La medida

Yo, que fui abuela tempranamente, aún mantenía en las escala de mis cosas importantes las presunciones propias de la juventud. No había un espejo donde no me mirara para ver si estaba en la línea de lo que la estética del momento exigía.

Mi nieto, a la sazón preadolescente, me dijo un día que por qué me miraba tanto al espejo, así que aproveché para preguntarle, ya que los niños suelen carecer de filtros y te dicen la verdad. ¿Cómo me ves, gorda o flaca? Él me contestó “Un poquito gorda y un poquito flaca“. Seguí entre risas y continué. ¿Me ves joven o vieja? Él me contestó «Un poquito joven y un poquito vieja». Vas para político, le contesté ante ese ejercicio de diplomacia. Lo cierto es que, a lo largo de mi vida, he recordado esto porque ciertamente la medida es lo que determina si nuestras prácticas son o no acertadas, si son o no oportunas, si favorecen o no la buena convivencia. Ahora da en llamarse inteligencia emocional.

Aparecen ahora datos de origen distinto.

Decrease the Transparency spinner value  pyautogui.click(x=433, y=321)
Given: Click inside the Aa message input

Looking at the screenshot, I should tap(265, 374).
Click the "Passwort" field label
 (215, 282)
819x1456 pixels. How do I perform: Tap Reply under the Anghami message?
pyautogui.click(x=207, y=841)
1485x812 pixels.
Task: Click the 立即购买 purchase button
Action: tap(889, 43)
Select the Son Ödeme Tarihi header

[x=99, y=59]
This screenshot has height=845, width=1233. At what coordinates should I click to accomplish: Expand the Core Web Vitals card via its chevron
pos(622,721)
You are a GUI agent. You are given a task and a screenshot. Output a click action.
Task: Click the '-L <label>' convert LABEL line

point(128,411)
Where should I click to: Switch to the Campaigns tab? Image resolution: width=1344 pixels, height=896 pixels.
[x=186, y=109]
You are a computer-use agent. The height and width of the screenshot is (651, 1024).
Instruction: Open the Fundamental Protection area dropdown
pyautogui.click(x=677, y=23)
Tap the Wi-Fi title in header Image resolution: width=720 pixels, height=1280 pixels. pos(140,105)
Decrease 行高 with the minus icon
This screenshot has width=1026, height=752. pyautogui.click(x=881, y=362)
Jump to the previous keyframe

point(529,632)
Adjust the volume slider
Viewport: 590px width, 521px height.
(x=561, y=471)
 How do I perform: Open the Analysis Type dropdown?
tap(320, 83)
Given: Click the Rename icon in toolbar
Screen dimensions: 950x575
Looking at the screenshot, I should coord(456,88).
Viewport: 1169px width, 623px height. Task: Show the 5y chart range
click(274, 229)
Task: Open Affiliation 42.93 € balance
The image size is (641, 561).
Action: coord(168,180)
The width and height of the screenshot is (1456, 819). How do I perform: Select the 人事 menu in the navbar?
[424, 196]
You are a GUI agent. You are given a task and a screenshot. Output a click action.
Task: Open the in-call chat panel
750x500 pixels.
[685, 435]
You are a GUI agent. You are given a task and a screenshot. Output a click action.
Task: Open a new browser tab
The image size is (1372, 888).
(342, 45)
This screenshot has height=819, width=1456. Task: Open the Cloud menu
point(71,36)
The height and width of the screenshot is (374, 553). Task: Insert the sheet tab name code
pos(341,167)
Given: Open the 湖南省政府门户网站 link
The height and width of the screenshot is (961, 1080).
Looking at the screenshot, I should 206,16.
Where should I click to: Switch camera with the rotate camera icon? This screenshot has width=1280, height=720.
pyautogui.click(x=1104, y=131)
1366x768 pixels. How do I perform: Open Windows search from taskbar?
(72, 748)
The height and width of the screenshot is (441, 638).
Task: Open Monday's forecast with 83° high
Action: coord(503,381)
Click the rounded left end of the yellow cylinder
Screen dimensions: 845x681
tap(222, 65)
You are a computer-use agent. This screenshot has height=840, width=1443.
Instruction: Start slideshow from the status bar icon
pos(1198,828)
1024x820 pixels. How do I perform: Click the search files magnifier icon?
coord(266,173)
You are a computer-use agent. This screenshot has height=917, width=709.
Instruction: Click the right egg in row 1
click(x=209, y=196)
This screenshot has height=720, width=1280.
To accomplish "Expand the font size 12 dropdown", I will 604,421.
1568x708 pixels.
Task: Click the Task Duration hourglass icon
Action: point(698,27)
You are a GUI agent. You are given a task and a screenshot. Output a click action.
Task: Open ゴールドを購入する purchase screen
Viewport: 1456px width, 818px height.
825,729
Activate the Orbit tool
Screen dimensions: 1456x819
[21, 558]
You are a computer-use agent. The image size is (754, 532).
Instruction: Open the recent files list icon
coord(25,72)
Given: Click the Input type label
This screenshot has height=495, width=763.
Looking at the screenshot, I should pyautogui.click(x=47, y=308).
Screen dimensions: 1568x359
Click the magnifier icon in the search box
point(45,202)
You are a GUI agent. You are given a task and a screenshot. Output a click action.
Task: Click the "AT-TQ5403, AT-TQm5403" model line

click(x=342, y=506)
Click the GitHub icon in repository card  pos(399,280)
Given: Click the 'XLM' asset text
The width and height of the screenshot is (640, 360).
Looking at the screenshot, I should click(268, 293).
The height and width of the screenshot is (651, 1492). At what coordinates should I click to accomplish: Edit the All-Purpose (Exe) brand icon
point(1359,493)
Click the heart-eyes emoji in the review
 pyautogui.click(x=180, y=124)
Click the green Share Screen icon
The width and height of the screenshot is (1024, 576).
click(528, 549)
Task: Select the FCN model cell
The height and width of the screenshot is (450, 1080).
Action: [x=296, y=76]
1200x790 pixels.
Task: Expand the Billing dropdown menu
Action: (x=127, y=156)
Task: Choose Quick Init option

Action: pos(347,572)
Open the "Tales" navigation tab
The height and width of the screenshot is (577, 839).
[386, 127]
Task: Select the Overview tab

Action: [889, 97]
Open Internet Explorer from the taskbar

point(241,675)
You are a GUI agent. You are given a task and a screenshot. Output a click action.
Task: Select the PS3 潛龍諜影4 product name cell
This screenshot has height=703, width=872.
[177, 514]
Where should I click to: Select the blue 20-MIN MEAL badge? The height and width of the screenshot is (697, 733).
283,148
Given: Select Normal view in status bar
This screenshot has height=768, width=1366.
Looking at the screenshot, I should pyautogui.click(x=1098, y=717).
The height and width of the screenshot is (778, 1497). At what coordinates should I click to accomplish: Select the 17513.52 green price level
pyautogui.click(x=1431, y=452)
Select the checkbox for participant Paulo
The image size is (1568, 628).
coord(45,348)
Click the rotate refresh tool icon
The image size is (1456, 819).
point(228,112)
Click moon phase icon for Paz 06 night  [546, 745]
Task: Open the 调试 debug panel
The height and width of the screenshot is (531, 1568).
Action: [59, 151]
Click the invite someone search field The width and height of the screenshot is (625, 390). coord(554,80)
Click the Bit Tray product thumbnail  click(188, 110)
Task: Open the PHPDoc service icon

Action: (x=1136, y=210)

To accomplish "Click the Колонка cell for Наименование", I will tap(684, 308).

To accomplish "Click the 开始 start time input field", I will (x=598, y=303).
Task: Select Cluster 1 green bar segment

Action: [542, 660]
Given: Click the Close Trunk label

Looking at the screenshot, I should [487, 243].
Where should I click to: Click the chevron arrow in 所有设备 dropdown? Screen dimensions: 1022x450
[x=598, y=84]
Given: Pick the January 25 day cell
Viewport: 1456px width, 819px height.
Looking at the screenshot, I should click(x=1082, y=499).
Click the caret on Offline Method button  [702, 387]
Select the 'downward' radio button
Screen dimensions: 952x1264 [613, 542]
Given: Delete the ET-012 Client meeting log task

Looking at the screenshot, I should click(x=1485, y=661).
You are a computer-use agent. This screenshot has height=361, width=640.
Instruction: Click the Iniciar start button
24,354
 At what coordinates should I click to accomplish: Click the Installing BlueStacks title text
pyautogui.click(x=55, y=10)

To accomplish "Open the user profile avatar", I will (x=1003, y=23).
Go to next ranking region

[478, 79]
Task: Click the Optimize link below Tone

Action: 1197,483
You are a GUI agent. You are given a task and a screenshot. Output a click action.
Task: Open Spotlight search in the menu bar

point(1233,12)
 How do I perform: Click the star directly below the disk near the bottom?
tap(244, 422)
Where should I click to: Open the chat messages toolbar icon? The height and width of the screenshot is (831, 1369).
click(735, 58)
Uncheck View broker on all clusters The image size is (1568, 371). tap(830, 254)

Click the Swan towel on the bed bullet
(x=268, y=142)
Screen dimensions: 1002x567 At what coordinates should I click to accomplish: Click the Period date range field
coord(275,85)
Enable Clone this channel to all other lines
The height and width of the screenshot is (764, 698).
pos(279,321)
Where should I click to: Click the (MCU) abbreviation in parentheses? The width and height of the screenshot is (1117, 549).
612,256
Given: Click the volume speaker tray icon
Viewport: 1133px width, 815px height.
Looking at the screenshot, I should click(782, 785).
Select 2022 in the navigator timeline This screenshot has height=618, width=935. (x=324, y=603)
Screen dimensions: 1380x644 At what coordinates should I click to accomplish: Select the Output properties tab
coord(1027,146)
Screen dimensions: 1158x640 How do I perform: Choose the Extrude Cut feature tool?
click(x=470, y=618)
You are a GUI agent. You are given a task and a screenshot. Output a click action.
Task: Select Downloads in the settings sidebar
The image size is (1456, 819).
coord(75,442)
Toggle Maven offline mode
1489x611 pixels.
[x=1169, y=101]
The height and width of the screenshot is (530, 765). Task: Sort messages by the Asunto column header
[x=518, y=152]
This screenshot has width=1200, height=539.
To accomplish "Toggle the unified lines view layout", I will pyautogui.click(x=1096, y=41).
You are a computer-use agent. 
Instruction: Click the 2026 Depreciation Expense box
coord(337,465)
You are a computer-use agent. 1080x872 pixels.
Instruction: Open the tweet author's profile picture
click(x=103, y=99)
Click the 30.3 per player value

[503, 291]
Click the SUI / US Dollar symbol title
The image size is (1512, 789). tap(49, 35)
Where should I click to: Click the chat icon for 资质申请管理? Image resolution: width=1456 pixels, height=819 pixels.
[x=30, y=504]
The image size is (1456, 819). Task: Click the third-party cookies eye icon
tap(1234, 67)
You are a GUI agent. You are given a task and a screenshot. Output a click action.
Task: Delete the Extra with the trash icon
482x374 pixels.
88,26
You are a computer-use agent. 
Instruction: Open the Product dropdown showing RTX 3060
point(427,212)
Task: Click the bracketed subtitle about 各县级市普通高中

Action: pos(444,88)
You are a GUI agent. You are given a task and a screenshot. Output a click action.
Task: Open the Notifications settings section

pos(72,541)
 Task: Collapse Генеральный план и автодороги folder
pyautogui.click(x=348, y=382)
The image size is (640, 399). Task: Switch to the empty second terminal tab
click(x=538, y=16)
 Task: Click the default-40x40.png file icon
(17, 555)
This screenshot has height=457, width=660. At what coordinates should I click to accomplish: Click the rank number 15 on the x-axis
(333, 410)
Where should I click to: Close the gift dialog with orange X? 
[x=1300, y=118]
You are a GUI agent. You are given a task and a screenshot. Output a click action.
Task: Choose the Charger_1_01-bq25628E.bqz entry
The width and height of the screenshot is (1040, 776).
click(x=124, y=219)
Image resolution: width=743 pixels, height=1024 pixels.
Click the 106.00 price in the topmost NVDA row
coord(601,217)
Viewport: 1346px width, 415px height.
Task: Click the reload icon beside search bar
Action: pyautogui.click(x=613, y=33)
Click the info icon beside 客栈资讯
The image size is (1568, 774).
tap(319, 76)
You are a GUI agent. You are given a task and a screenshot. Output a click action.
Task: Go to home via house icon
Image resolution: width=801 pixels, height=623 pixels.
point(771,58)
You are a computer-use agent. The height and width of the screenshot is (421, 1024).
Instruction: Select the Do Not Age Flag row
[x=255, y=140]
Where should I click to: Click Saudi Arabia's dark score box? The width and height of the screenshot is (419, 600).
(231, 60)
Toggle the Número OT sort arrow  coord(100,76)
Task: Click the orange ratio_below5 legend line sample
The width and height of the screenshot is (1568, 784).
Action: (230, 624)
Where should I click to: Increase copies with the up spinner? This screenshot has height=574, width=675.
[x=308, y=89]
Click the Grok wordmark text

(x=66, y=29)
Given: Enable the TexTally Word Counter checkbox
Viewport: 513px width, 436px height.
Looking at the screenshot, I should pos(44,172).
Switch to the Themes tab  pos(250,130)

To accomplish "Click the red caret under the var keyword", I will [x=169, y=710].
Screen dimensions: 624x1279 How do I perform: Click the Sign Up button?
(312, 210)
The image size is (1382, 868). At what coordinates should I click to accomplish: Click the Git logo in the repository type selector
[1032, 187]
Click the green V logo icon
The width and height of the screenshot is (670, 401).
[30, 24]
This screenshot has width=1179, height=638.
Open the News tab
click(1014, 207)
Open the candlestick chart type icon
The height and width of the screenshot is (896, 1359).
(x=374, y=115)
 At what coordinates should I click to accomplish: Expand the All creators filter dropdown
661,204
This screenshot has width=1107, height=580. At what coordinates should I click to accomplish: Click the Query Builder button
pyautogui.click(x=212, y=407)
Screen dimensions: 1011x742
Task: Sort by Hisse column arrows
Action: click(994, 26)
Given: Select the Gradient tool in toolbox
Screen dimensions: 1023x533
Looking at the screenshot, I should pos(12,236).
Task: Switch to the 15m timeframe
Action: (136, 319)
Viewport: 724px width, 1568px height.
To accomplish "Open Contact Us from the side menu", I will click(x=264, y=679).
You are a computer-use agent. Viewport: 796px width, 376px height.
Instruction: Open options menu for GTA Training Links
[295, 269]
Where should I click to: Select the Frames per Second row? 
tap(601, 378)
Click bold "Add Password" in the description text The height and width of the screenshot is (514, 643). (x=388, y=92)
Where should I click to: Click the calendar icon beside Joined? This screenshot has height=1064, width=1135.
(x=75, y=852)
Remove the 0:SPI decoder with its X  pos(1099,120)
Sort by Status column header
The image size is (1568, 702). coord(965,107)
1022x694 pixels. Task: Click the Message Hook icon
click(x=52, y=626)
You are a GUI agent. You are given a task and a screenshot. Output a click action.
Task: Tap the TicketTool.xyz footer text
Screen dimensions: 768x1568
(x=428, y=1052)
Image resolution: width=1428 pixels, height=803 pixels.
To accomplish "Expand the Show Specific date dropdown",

En todos los órdenes de la vida y más en el político, cobra una relevancia extrema, porque de esa medida de la que voy a estirar el chicle de mi artículo, depende el bienestar presente y futuro de todos los ciudadanos. Nos servimos para encontrar la dichosa medida, del diálogo, de la conciliación, concesiones y renuncias que hacen que caminemos un poco menos crispados. Cuando el dialogo no es acercamiento de posturas, sino imposición, ya no estamos por la medida que a todos nos hace ganar un poquito.

Es el caso de este Gobierno forzado por los acuerdos de su gobernabilidad. Nos ha puesto en una caótica situación que abarca todos los aspectos de la vida, hasta los más íntimos. Si se hubiera buscado la medida en inmigración, no tendríamos en riesgo nuestra propia identidad como Patria, ni la Cristiandad. Si se hubiera hecho en economía, tampoco estaríamos con tan alto nivel de pobreza. Si se hubiera buscado el trato igualitario a la mujer para las oportunidades, no estaríamos enfangados en competencias y enfrentadas con los que han de ser nuestros compañeros y que antes fueron nuestros padres.

Las consecuencias de este desmadre son nocivas y, ante esto, algunos nos tememos que nuestras libertades democráticas se hayan mermado sensiblemente. La peor herencia que nos va a quedar, no es siquiera la pobreza, es la desorganización mental a la que se nos está induciendo, desde la pubertad. Nuestra estoica resignación es tan clamorosa que a veces pienso que no nos queremos a nosotros mismos. ¿De verdad vamos a aceptar toda esta serie de leyes ,sin consenso, que nos degradan hasta en lo más íntimo de nuestros ser? God Forbid.